Though friends advised Steven and Mary that it was harmless enough – just youthful spirits – and that it would soon pass, they were nonetheless alarmed when she started altering her appearance and letting her schoolwork and athletics slip. Melissa first dyed her hair red, got a stud in her nose and wore a lot of black. Her bedroom wall was adorned with posters of skinny, satanic-looking pop stars, such as Marilyn Manson, and occult symbols her parents didn’t understand.

About a week before the concert, Melissa decided she didn’t like the red hair, so she reverted to her natural blond coloring. There was a good chance, Banks thought later, that if she’d kept it red, that might have saved her life. Which also led Banks to think that she hadn’t been stalked before her abduction – or at least not for long. The Chameleon wouldn’t stalk a redhead.

Harrogate, a prosperous Victorian-style North Yorkshire city of about seventy thousand, known as a conference center and a magnet for retired people, wasn’t exactly the typical venue for a Beelzebub’s Bollocks concert, but the band was new and had yet to win a major recording contract; they were working their way up to bigger gigs. There had been the usual calls for a ban from retired colonels and the kind of old busybodies who watch all the filth on television so they can write letters of protest, but in the end this came to no avail.

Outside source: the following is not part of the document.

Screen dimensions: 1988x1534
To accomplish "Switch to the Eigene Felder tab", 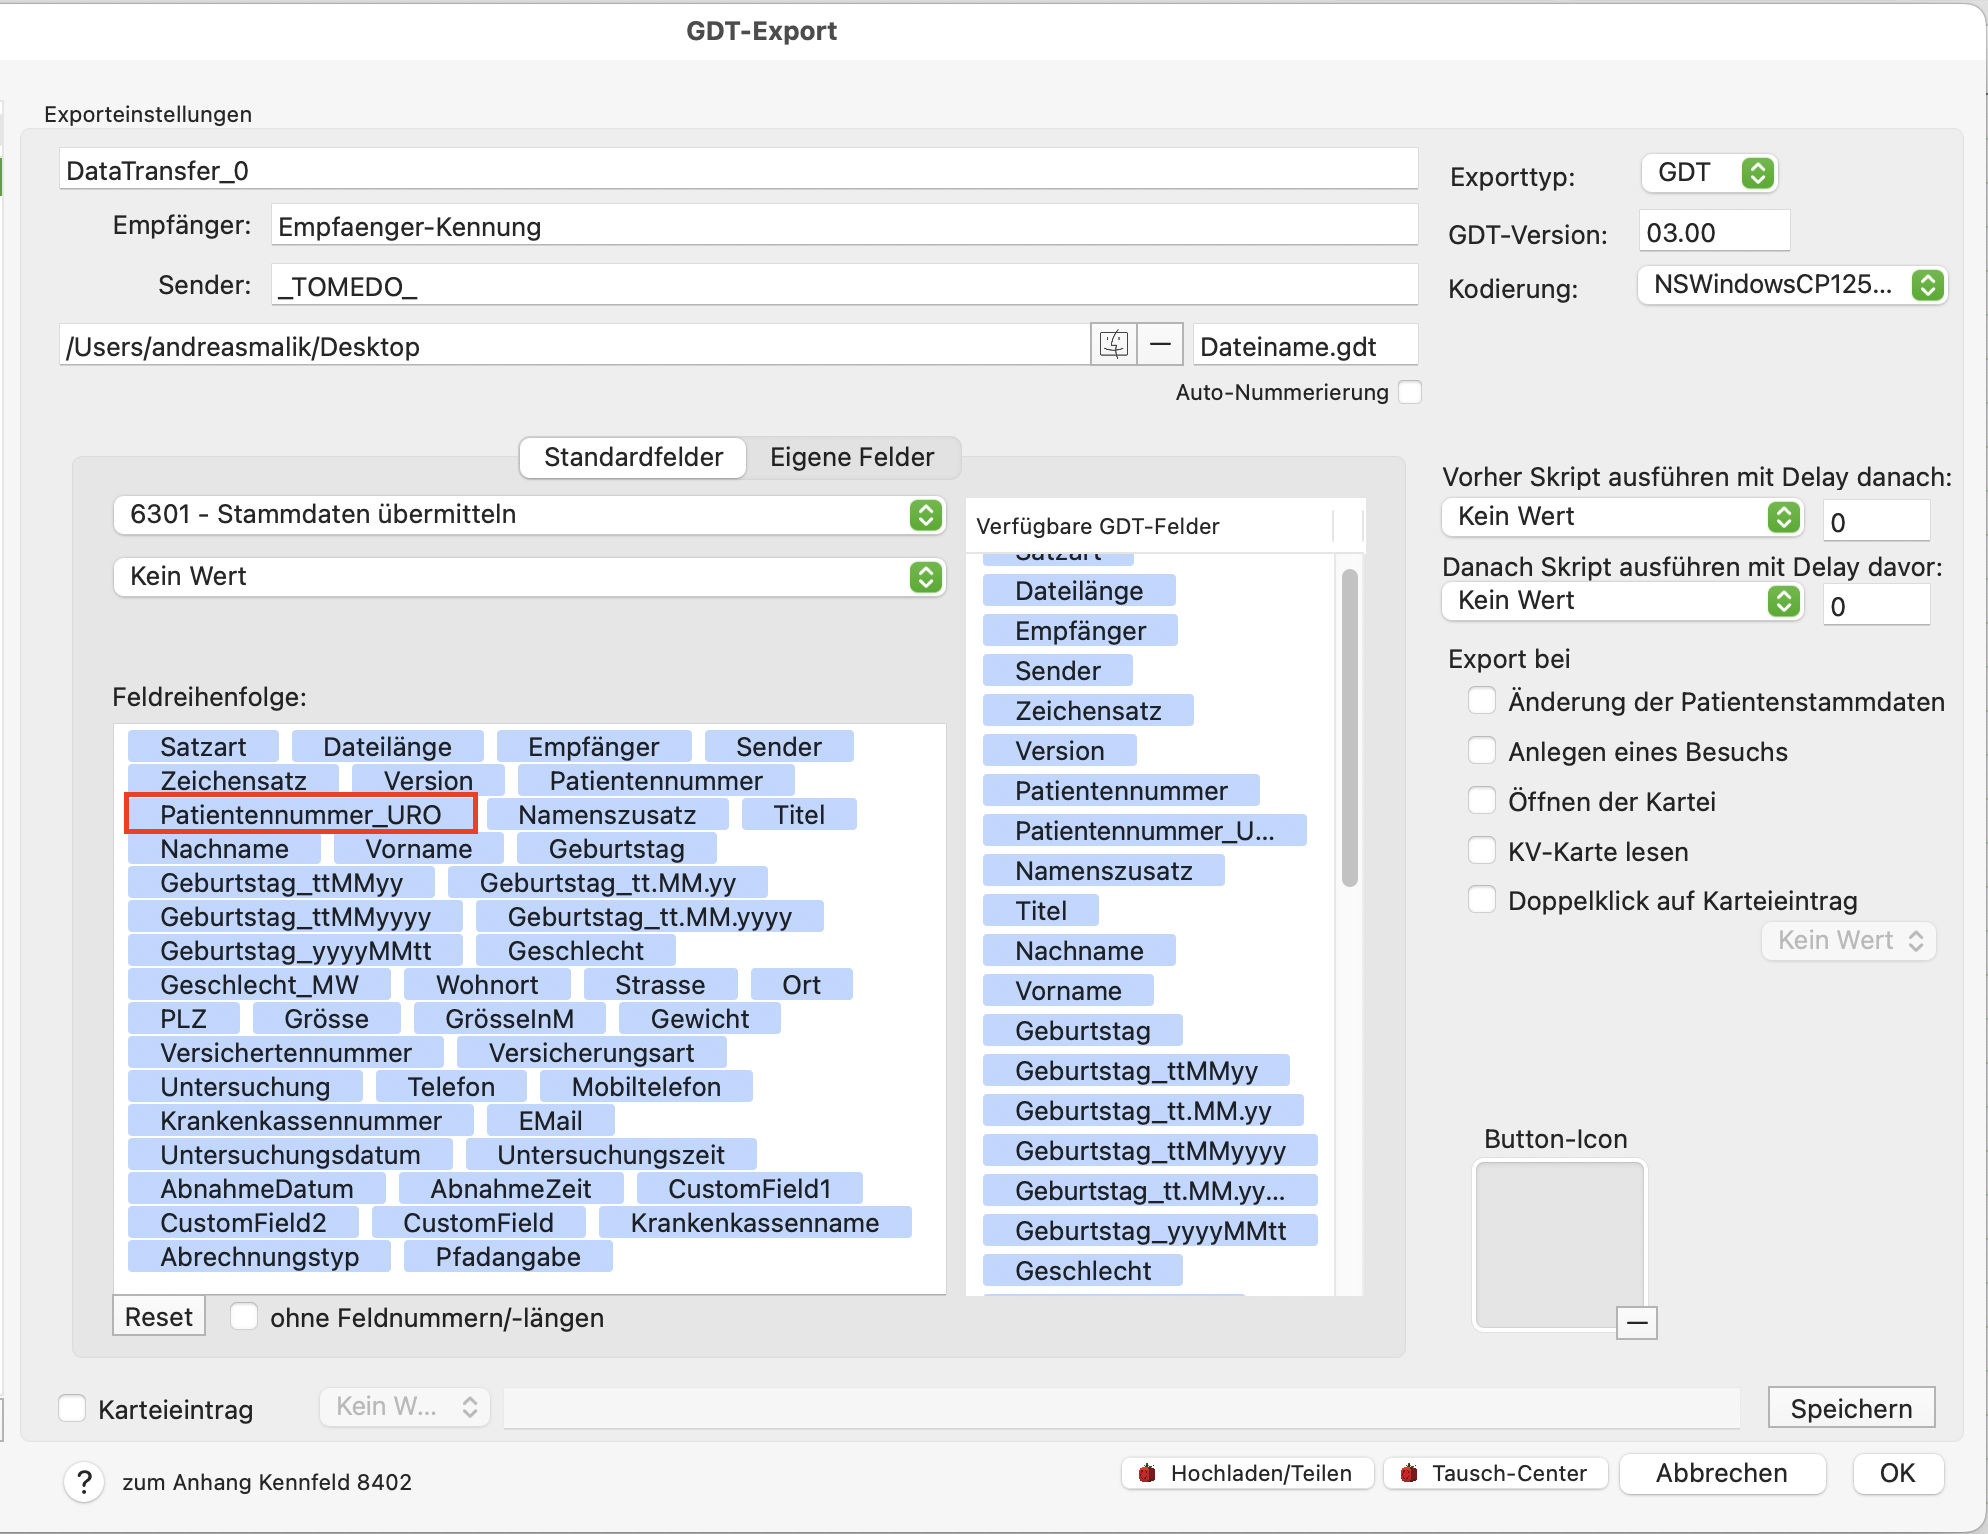I will pyautogui.click(x=852, y=457).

About five hundred kids wandered into the converted theater, including Melissa and her friends Jenna and Kayla. The concert ended at half-past ten and the three girls stood around outside for a while talking about the show. The three of them split up at about a quarter to eleven and went their separate ways. It was a mild night, so Melissa said she was going to walk. She didn’t live far from the city center, and most of her walk home took her along the busy, well-lit Ripon Road. Two people later came forward to say they saw her close to eleven o’clock walking south by the junction of West Park and Beech Grove. To get home, she would turn down Beech Grove and then turn off after about a hundred yards, but she never got there.

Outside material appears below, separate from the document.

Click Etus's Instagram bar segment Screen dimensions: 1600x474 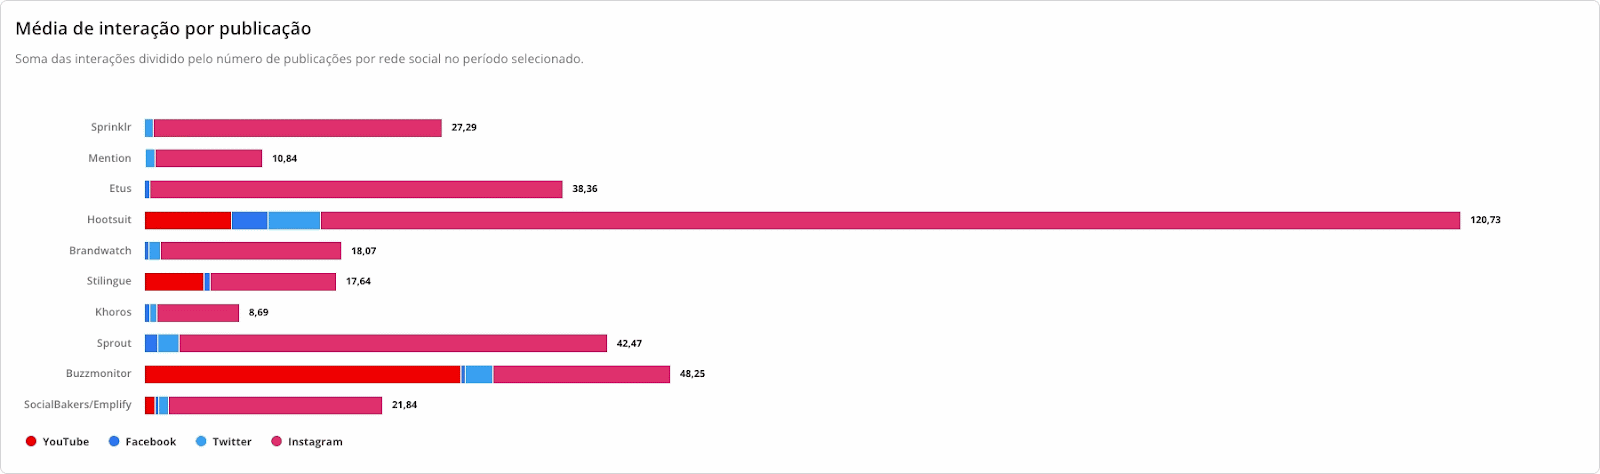[356, 189]
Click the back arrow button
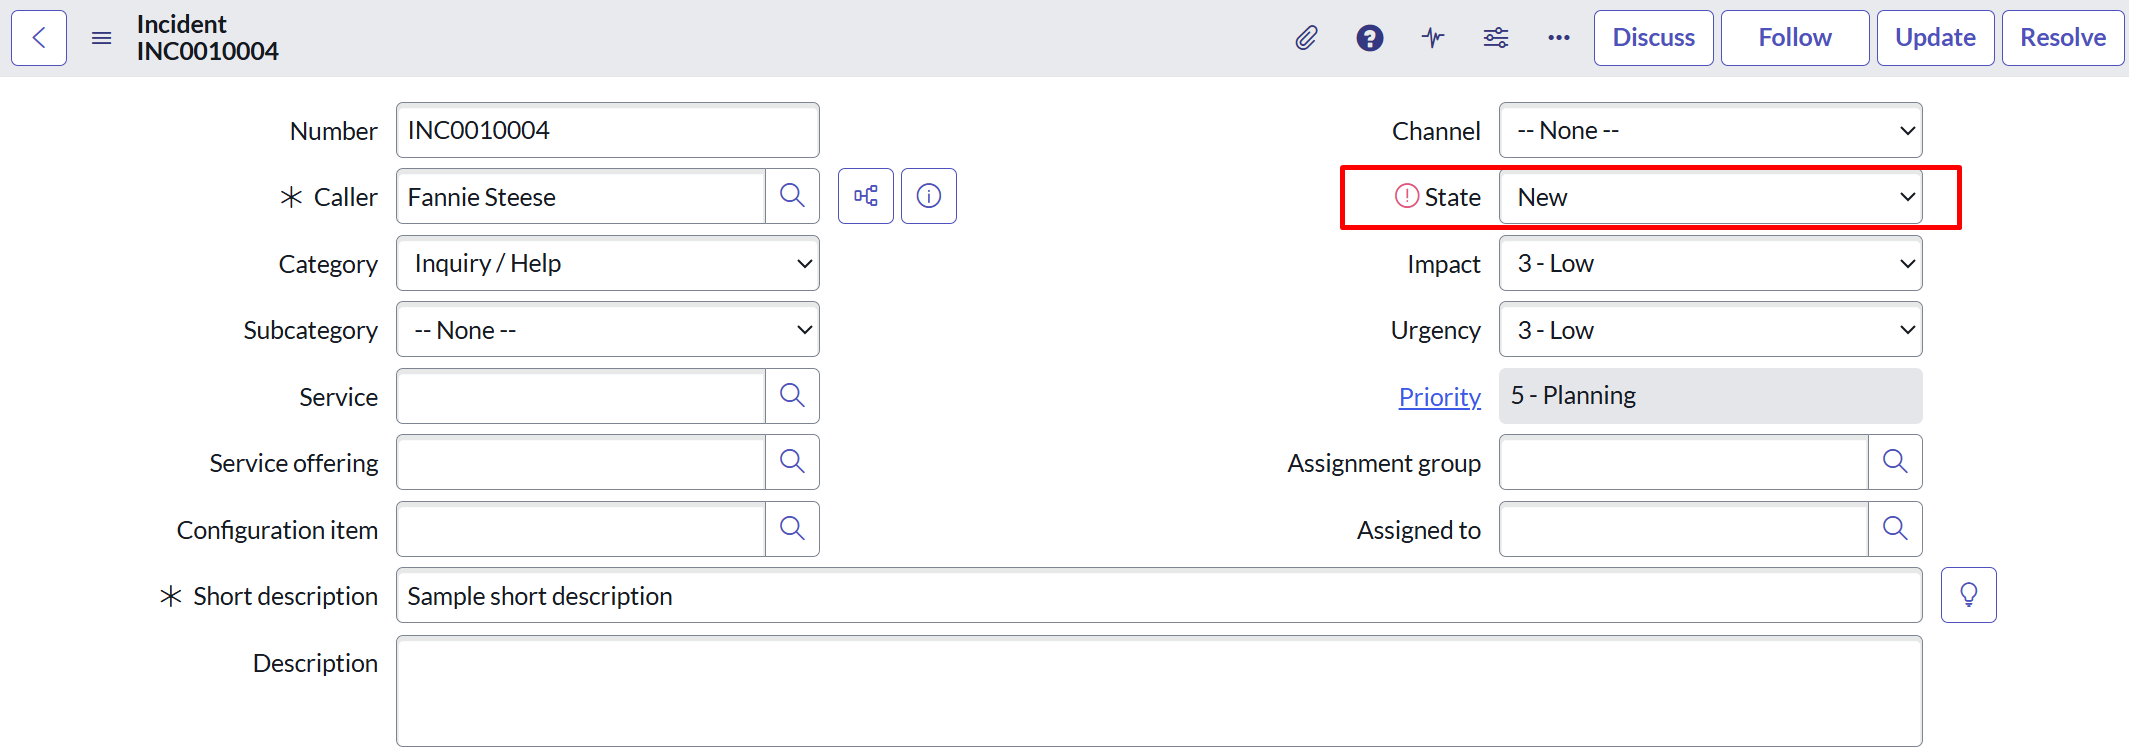 click(39, 38)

At first there was a faint hope that Melissa might have run away from home, given the running battle with her parents. But Steven and Mary, along with Jenna and Kayla, assured Banks this could not be the case. The two friends in particular said they shared everything, and they would have known if she was planning on running away. Besides, she had none of her valued possessions with her, and she told them she was looking forward to seeing them the next day at the Victoria Centre.

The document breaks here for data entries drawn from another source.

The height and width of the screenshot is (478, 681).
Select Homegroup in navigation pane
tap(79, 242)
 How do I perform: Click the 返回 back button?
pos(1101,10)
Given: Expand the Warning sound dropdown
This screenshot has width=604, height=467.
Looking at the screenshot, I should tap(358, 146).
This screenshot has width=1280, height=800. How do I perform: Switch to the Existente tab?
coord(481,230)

Then there was the satanic element, not to be lightly dismissed when a girl had disappeared. The members of the band were interviewed, along with as many audience members as could be rounded up, but that went nowhere, too. Even Banks had to admit when examining the statements later that the whole thing had been pretty tame and harmless, the black magic merely theater, as it had been for Black Sabbath and Alice Cooper in his day. Beelzebub’s Bollocks didn’t even bite the heads off chickens on stage.

When Melissa’s black leather shoulder bag was found in some bushes two days after her disappearance, as if it had been tossed from the window of a moving car, money still intact, the case came to the attention of Banks’s Chameleon task force. Like Kelly Matthews, Samantha Foster and Leanne Wray before her, Melissa Horrocks had disappeared into thin air.